Le sommet de Versailles, en juin dernier, passait pour avoir rétabli l’harmonie atlantique. Il a suffi de quelques jours pour que, sous le vernis du trompe-l’œil, reparaissent les vieilles lézardes et, avec elles, des questions vingt fois ressassées : pourquoi ces divisions ? S’agit-il de malentendus ou de désaccords ? D’une simple « querelle de famille », comme veut le croire Ronald Reagan, ou d’un « divorce progressif » comme paraissait le craindre, au mois de juillet, Claude Cheysson ?
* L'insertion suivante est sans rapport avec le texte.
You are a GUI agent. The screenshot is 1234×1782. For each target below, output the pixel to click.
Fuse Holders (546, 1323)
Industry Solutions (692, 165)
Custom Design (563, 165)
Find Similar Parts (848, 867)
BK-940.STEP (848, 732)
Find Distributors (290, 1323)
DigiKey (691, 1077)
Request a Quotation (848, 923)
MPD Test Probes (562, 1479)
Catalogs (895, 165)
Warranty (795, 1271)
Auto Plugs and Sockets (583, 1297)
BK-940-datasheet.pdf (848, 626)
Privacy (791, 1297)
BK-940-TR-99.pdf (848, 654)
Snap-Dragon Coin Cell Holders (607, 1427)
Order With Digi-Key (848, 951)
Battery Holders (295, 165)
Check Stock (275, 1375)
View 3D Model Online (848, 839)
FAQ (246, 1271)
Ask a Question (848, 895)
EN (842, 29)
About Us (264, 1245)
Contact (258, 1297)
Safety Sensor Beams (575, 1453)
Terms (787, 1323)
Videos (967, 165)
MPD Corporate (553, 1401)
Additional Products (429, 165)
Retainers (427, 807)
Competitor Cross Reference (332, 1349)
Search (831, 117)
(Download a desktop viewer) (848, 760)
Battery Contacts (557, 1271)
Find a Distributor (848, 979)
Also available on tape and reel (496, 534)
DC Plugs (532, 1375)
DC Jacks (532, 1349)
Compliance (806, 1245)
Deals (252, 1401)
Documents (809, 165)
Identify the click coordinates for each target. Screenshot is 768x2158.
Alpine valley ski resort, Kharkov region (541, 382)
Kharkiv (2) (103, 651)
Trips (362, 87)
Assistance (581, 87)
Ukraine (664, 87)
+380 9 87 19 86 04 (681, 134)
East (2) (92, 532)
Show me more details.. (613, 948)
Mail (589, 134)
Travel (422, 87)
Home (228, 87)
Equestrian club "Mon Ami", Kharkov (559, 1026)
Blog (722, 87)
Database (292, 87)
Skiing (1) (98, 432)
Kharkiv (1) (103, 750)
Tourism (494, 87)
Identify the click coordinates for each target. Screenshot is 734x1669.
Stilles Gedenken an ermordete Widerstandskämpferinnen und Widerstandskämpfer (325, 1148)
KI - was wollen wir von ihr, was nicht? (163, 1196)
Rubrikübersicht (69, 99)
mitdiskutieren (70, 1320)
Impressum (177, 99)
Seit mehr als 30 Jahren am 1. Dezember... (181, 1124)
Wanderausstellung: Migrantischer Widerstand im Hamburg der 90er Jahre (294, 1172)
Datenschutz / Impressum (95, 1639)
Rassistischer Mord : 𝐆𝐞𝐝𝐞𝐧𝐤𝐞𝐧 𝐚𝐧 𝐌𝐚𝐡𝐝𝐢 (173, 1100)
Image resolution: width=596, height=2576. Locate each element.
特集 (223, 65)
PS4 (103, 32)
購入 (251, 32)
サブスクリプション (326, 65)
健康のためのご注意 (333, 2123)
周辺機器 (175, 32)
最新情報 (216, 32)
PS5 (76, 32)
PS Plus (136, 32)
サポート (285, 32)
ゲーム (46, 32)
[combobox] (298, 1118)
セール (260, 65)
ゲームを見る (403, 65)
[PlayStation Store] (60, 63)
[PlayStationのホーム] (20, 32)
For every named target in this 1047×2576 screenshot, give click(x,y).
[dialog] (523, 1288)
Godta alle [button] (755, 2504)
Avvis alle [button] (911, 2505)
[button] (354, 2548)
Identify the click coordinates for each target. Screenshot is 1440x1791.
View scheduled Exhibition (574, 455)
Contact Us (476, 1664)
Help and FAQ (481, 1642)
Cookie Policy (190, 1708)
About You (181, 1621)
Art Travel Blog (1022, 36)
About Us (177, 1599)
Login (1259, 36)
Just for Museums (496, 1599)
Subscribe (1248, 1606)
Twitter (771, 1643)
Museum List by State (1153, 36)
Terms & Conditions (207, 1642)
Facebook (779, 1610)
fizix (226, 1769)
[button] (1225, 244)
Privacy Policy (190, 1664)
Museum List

Il est vain de chercher, dans les données immédiates de la crise ou dans les arguments échangés, de quoi départager les deux thèses. La dispute est de celles que l’on minimise ou dramatise à volonté. Selon les besoins de la cause, il est aussi aisé de l’élever à la hauteur d’un débat de principe que de la réduire à une affaire de gros sous ; aussi tentant de mettre l’accent sur la passion des acteurs que de rappeler les limites de l’enjeu ; aussi légitime, enfin, de se laisser impressionner par la vigueur des prises de position que d’observer, des deux côtés, un égal refus des extrémités déchirantes. Les optimistes ont sans doute raison de parier qu’après quelques éclats de voix, les frères ennemis se jureront à nouveau une loyauté éternelle. Les pessimistes n’ont pas tort de prévoir qu’avant longtemps une autre querelle aura mis fin à cette… éternité.